API Reference

Complete reference for the Helix Parse API.

Base URL

https://api.feeds.onhelix.ai

Authentication

All requests require API key authentication using the Bearer token scheme:

Authorization: Bearer YOUR_API_KEY

See the Authentication Guide for details on obtaining and using API keys.

Response Envelope

All successful responses use the standard wrapper:

{
  "success": true,
  "data": { ... }
}

Parse Content

Extract structured content from a URL or raw HTML.

POST /parse

Request

Headers:

Authorization: Bearer YOUR_API_KEY
Content-Type: application/json

Body:

{
  "url": "https://www.bbc.com/news/technology-67988517"
}

Parameters:

Parameter	Type	Required	Description
`url`	string (URL)	Conditional	URL to scrape and parse. Required if `html` not provided.
`html`	string	Conditional	Raw HTML to parse. Required if `url` not provided. Max 2MB.
`title`	string	No	Page title hint for extraction. Max 1,000 chars.
`jobId`	string	No	Custom job ID for idempotency. Max 256 chars.

Validation: Either url or html must be provided. Both can be provided simultaneously -- when both are present, the HTML is used for extraction (no scrape), and the URL is stored as metadata. The url field is validated as a proper URL format; invalid URLs are rejected.

Response

Status: 200 OK

{
  "success": true,
  "data": {
    "jobId": "550e8400-e29b-41d4-a716-446655440000",
    "hasPrimaryContent": true,
    "consumability": {
      "isConsumable": true,
      "reason": "Page contains a full news article with headline, body text, and publication metadata."
    },
    "primaryContent": {
      "title": "Apple Vision Pro: First weekend sees steady sales at stores",
      "description": "Apple's new mixed-reality headset goes on sale in the US, with steady demand reported at stores across the country.",
      "author": "Zoe Kleinman",
      "publisher": "BBC News",
      "publishedAt": "2024-02-04T12:30:00.000Z",
      "updatedAt": "2024-02-04T15:45:00.000Z",
      "isSponsored": false,
      "isDigest": false,
      "accessRestrictionType": null,
      "text": {
        "simplifiedHtml": "<p>Apple's Vision Pro headset has seen steady sales during its first weekend on sale in the US, with reports of consistent demand at Apple stores across the country.</p><p>The $3,499 device, which Apple calls a \"spatial computer\", went on sale on Friday.</p><p>Some stores saw queues, though they were shorter than those seen for recent iPhone launches.</p>"
      },
      "video": null,
      "primaryImage": {
        "url": "https://ichef.bbci.co.uk/news/1024/branded_news/1234/production/_132567890_visionpro.jpg",
        "caption": "A customer tries on the Apple Vision Pro at an Apple Store",
        "credit": "Getty Images"
      },
      "originallyPublished": {
        "syndicated": false,
        "domain": null,
        "url": null,
        "publisher": null,
        "publishedAt": null
      }
    },
    "scrape": {
      "httpStatus": 200
    }
  }
}

Response Fields:

Field	Type	Description
`jobId`	string	Job identifier (your provided jobId or auto-generated UUID)
`hasPrimaryContent`	boolean	Whether meaningful primary content was extracted
`consumability`	object	Content quality assessment (see below)
`primaryContent`	object\|null	Extracted content (see below).
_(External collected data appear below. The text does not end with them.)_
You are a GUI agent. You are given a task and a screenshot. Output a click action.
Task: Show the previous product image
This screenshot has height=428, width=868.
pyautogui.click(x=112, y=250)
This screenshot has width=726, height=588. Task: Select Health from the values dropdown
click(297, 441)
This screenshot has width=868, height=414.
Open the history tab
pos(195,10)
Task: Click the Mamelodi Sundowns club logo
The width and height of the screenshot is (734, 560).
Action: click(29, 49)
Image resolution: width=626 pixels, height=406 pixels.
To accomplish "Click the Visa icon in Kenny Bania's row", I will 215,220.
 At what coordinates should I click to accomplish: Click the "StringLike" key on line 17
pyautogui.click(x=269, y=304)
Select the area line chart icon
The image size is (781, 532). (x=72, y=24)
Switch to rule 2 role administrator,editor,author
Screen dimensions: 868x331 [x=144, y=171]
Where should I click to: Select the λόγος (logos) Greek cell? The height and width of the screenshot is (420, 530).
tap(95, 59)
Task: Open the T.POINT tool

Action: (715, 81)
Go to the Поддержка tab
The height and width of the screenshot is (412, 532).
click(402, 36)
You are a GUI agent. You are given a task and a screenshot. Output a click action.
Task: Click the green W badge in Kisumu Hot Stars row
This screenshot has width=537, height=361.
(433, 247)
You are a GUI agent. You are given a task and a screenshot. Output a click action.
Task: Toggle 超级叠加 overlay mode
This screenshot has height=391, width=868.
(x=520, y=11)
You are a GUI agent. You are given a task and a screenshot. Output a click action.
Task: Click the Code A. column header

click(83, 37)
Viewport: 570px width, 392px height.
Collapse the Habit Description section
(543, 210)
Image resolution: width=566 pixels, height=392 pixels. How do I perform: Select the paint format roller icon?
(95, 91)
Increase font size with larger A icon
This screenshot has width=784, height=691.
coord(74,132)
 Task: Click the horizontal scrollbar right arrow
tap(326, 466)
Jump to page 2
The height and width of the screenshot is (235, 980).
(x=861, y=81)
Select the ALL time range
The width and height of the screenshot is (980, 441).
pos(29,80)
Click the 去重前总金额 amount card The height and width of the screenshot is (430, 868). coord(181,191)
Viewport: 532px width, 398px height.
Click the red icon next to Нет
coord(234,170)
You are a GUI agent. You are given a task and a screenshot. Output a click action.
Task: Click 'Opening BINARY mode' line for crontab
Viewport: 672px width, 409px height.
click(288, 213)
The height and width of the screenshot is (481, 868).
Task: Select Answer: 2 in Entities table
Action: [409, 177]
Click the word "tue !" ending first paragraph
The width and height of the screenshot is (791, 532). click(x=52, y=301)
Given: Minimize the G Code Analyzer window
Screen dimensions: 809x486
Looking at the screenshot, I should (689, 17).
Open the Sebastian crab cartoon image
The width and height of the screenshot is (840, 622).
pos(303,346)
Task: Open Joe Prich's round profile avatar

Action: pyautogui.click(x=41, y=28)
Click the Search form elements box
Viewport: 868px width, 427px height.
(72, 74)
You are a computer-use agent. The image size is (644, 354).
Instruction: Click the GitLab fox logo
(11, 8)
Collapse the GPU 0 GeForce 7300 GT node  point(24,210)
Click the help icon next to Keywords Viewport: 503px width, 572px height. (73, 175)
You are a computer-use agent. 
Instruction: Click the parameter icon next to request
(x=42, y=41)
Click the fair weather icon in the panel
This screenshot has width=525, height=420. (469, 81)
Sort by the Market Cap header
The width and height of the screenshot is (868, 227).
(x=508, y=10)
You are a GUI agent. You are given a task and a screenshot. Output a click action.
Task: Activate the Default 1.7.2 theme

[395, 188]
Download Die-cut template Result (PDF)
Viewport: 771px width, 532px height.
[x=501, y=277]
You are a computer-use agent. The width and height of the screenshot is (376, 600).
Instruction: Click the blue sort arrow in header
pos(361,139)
Null if nothing extracted.
`scrape`	object	HTTP scrape metadata. Present only in URL mode; absent in HTML mode.

Consumability Object:

Field	Type	Description
`isConsumable`	boolean	Whether the page has meaningful standalone content
`reason`	string	Natural language explanation of the assessment

Primary Content Object:

Field	Type	Description
`title`	string\|null	Page or article title
`description`	string\|null	Summary or meta description
`author`	string\|null	Content author
`publisher`	string\|null	Publishing organization
`publishedAt`	string\|null	Publication date (ISO 8601)
`updatedAt`	string\|null	Last update date (ISO 8601)
`isSponsored`	boolean\|null	Whether the content is sponsored
`isDigest`	boolean\|null	Whether the page is a digest of other content
`accessRestrictionType`	string[]\|null	Detected access restrictions (see below)
`text`	object\|null	Body content (see below)
`video`	object\|null	Video content (see below)
`primaryImage`	object\|null	Primary image (see below)
`originallyPublished`	object\|null	Original source for syndicated content (see below)

Text Object:

Field	Type	Description
`simplifiedHtml`	string	Simplified HTML of the body content

Video Object:

Field	Type	Description
`url`	string	Video URL
`duration`	string	Video duration

Primary Image Object:

Field	Type	Description
`url`	string	Image URL
`caption`	string\|null	Image caption
`credit`	string\|null	Image credit or attribution

Originally Published Object:

Field	Type	Description
`syndicated`	boolean\|null	Whether the content is syndicated
`domain`	string\|null	Domain of the original publication
`url`	string\|null	URL of the original publication
`publisher`	string\|null	Name of the original publisher
`publishedAt`	string\|null	Original publication date (ISO 8601)

Access Restriction Types:

Value	Description
`subscription-required`	Content behind a paywall
`bot-detected`	Bot detection challenge served
`captcha`	CAPTCHA presented
`adblock-detected`	Ad blocker detection blocked content
`login-required`	Login required to view content
`geo`	Geographic restriction
`other`	Other restriction

Scrape Object:

Field	Type	Description
`httpStatus`	number	HTTP status code from the page scrape

Errors

400 Bad Request errors use a nested error envelope:

{
  "success": false,
  "error": {
    "code": "INVALID_BODY",
    "message": "Invalid request body: Either url or html must be provided"
  }
}

401 Unauthorized errors use a flat error format:

{
  "success": false,
  "error": "Authentication failed for strategy: api-key",
  "code": "AUTHENTICATION_FAILED"
}

Error Cases:

400 Bad Request -- INVALID_BODY (validation errors):

Missing both url and html
Invalid URL format
HTML exceeds 2MB size limit
Title exceeds 1,000 character limit

400 Bad Request -- VALIDATION_FAILED (workflow errors):

"Previous parse job failed. Please retry with a new jobId."
"Parse job failed: {cause}. Please retry with a new jobId."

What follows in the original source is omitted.